Multi-Objective Optimization of Hobbing Process Parameters Based on Response Surface Method

Abstract

In hobbing machining, gear geometric accuracy is an important factor affecting gear working performance, which is determined by the interaction of different process parameters. To improve the geometric accuracy of hobbing surface and obtain the minimum geometric error, this paper adopts the response surface method (RSM) to study the effects of various technological parameters on the geometric accuracy, and explores the influence law of various factors on the geometric accuracy through the response surface diagram. The mathematical models of total profile deviation, total helix deviation, cumulative total deviation of tooth spacing and radial runout were established based on response surface method, and the reliability of the models was tested by variance analysis. Non-dominated sorting whale optimization algorithm (NSWOA) was used to solve the mathematical model, and Pareto solution set was obtained. Entropy weight-TOPSIS method was used to determine the optimal scheme after NSWOA algorithm optimization.
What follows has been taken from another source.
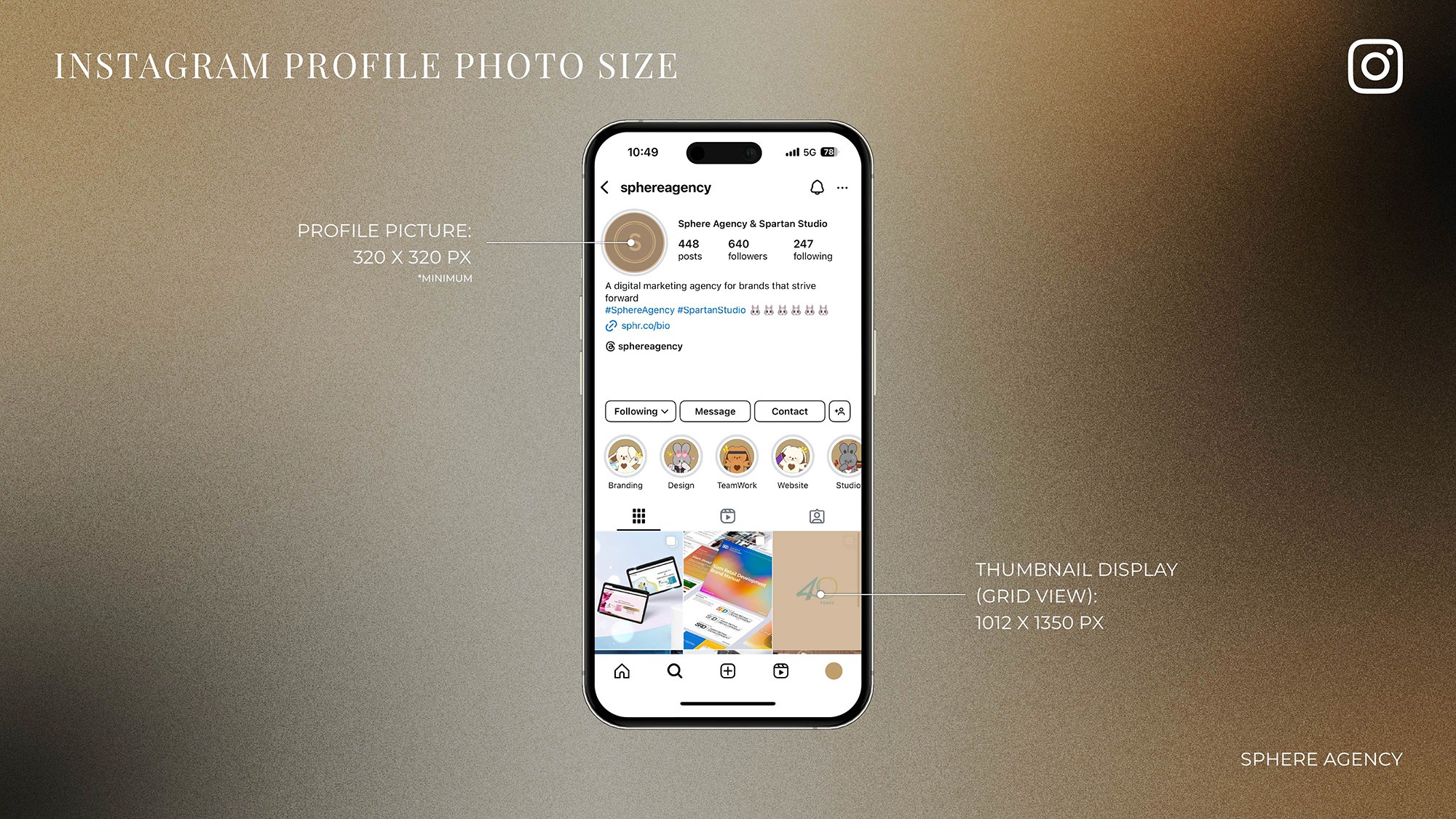Toggle add person/follow suggestion icon

840,411
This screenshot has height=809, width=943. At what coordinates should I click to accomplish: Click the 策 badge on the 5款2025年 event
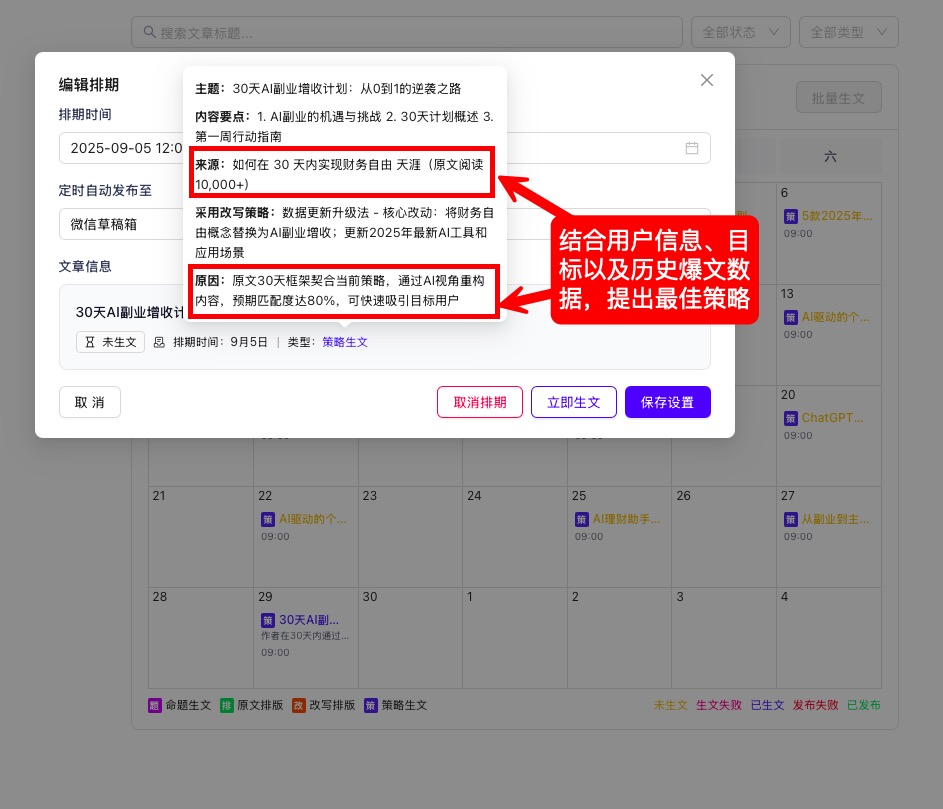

After optimization, the total deviation of tooth profile is reduced by 8.04 %, the total deviation of helix is reduced by 9.17 %, the cumulative total deviation of tooth spacing is reduced by 3.88 %, and the radial runout is reduced by 7.45 %, which proves that the optimized scheme can improve the gear accuracy after hobbing machining, and provides a reference for the reasonable selection of gear hobbing process parameters.